The California Office of Environmental Health Hazard Assessment has issued a safe eating advisory for any fish caught in Putah Creak including Lake Solano due to elevated levels of mercury.

==Geography==
The reservoir is 1.5 mi long with a capacity of 750 acre-feet. It serves to divert water into the Putah South Canal to supply agricultural and urban users. It is 6 mi downstream from Monticello Dam, also on Putah Creek. The city of Winters is 5.3 mi downstream from the Putah Diversion Dam in the western Sacramento Valley.

=== Climate ===
This region experiences hot and dry summers, with some average monthly temperatures above 71.6 °F (22.0 °C).
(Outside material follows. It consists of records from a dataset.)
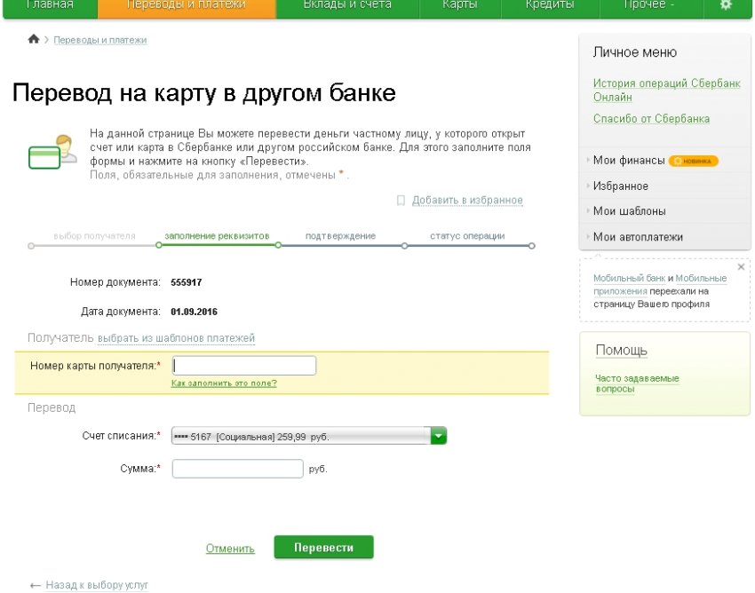
Task: Click the home icon in breadcrumb
Action: point(34,40)
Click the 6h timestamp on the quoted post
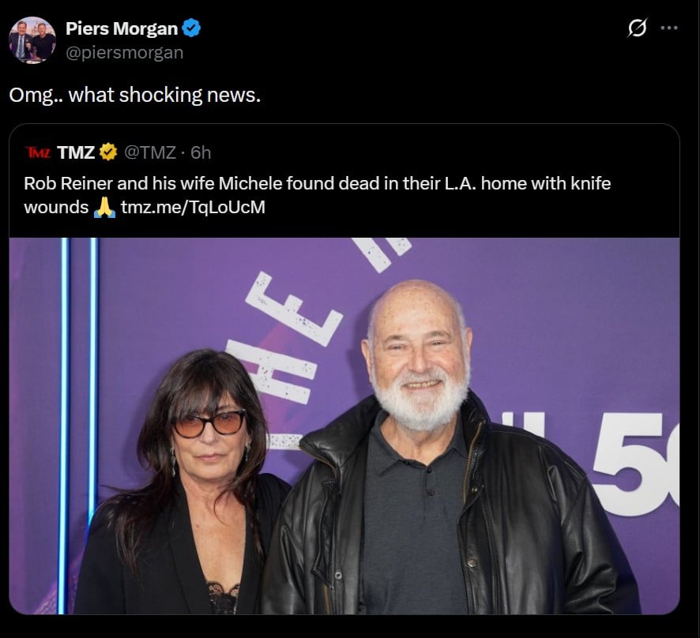 click(x=201, y=152)
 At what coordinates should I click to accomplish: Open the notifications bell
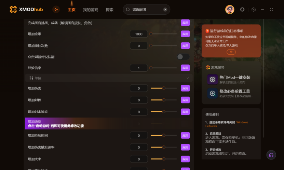(242, 10)
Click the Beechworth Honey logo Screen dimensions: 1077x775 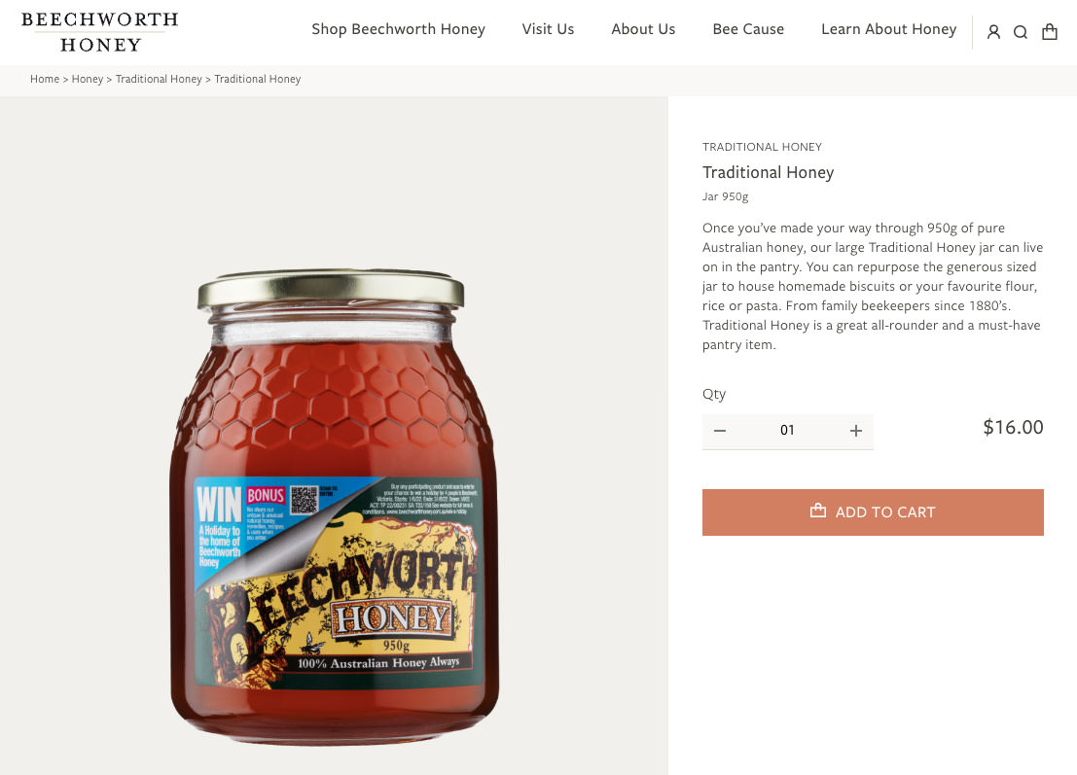(99, 31)
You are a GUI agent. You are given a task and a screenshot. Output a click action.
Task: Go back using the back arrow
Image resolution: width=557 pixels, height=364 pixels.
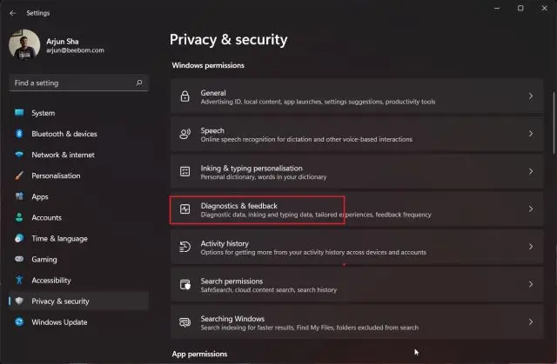click(13, 13)
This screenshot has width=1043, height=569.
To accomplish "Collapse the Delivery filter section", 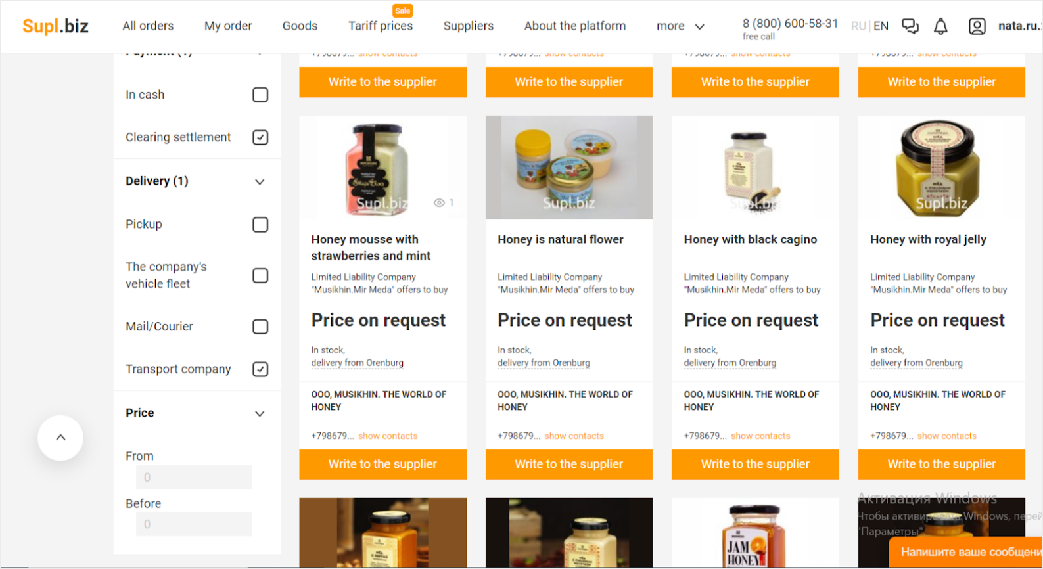I will [260, 182].
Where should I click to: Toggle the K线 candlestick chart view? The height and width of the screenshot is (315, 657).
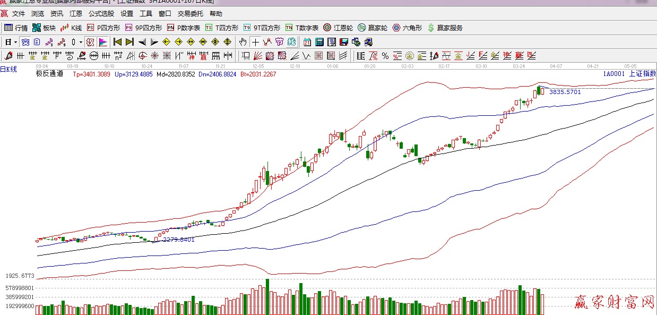click(x=71, y=28)

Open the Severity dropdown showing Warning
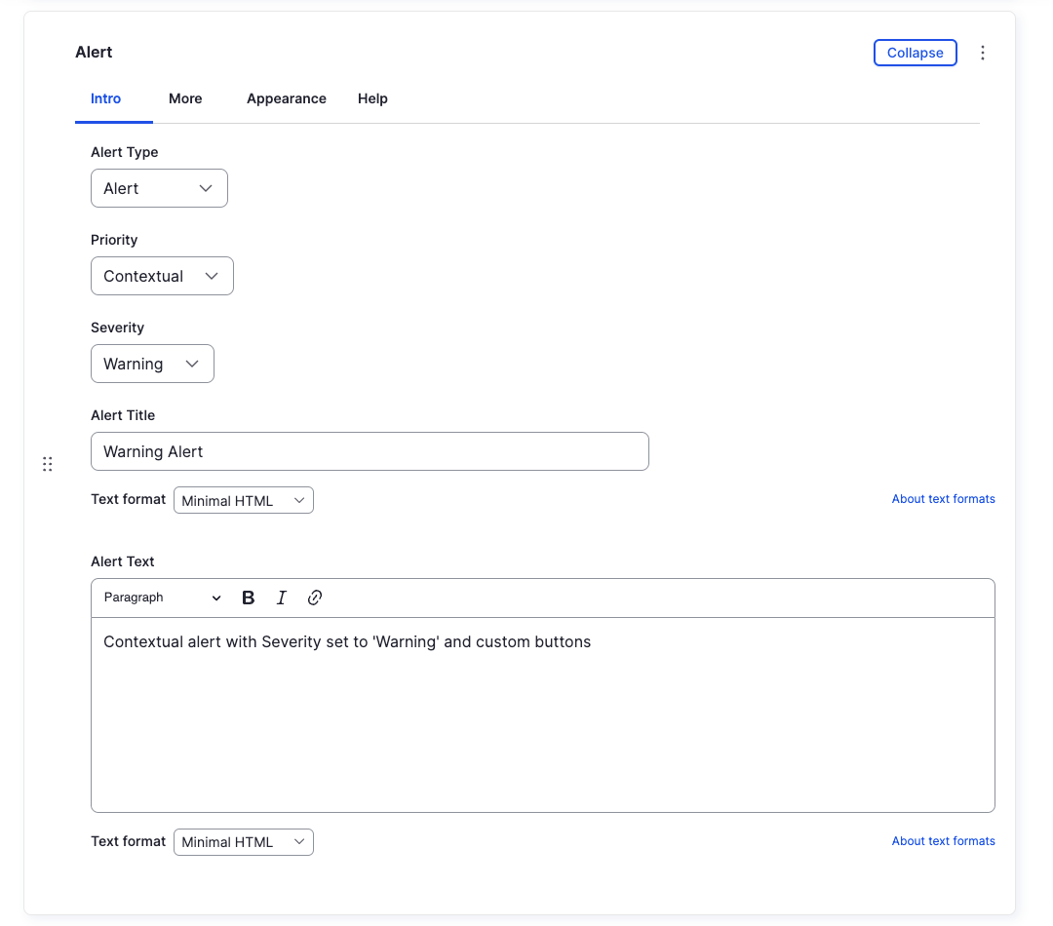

According to the Köppen Climate Classification system, Lake Solano has a hot-summer Mediterranean climate, abbreviated Csa on climate maps.

Climate data for Lake Solano, California, 1991–2020 normals
| Month | Jan | Feb | Mar | Apr | May | Jun | Jul | Aug | Sep | Oct | Nov | Dec | Year |
| Mean daily maximum °F (°C) | 56.9 (13.8) | 61.9 (16.6) | 67.5 (19.7) | 73.3 (22.9) | 81.8 (27.7) | 90.6 (32.6) | 97.2 (36.2) | 95.9 (35.5) | 91.2 (32.9) | 80.1 (26.7) | 66.2 (19.0) | 57.2 (14.0) | 76.7 (24.8) |
| Daily mean °F (°C) | 47.6 (8.7) | 51.6 (10.9) | 55.9 (13.3) | 60.5 (15.8) | 67.4 (19.7) | 74.4 (23.6) | 78.5 (25.8) | 77.0 (25.0) | 73.6 (23.1) | 65.2 (18.4) | 54.7 (12.6) | 47.8 (8.8) | 62.9 (17.1) |
| Mean daily minimum °F (°C) | 38.2 (3.4) | 41.3 (5.2) | 44.3 (6.8) | 47.7 (8.7) | 53.0 (11.7) | 58.3 (14.6) | 59.8 (15.4) | 58.1 (14.5) | 56.1 (13.4) | 50.3 (10.2) | 43.2 (6.2) | 38.4 (3.6) | 49.1 (9.5) |
Source: NOAA

==Recreation==
The lake and the surrounding land is used for recreation as Lake Solano County Park, with public campgrounds and the Lake Solano Nature Center. Activities include picnicking, camping, kayaking, SUP, boating, swimming, fishing, bird watching, and hiking.